Acusado de ser um traidor da pátria e sem ter como voltar para Cuba, o estudante vive um drama imposto pelo regime de Fidel Castro. A opção por sair de seu país para avançar nos estudos fez com que o estudante tivesse que deixar a família, mas a separação do filho é o que mais angustia o cubano, que gostaria apenas de poder entrar e sair de sua país sem ter problemas. O filho nasceu em Cuba e por isso, também não é autorizado a sair do país.

Liñares saiu de Cuba para fazer pós-mestrado em Física na Itália. Depois de concluir o curso preferiu vir para o Brasil, onde fez doutorado na Universidade Federal de São Carlos e agora, pós-doutorado na Unicamp. O crime do estudante, previsto no regime de governo de Cuba, foi ter saído de seu país por um período superior a um ano. Para voltar é preciso ter um autorização, já requerida três vezes e negada pelo consulado de Cuba em São Paulo, por conta de um agravante.
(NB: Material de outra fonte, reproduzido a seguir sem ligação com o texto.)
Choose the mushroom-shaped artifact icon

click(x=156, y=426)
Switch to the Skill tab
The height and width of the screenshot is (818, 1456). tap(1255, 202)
Como o cubano já está fora do país há mais de cinco anos, seu crime é ainda maior e por ter violado os controles migratórios, é comparado a um seqüestrador de avião, principalmente por ser considerado um funcionário desertor do governo, já que, apesar de não ser contratado pela Universidade de Havana, era professor de Física para biólogos na instituição.

Desta forma, ele foi considerado criminoso por abandonar uma missão oficial do governo.

Como se não bastasse a proibição de voltar para seu país, a sua família também não foi autorizada a vir para o Brasil. Liñares tem autorização para ficar no Brasil, mas não pode voltar para seu país.

Liñares é bolsista da Fundação de Amparo a Pesquisa do Estado de São Paulo (Fapesp) até o próximo mês de dezembro, mas o período de permanência no Brasil pode ser ampliado.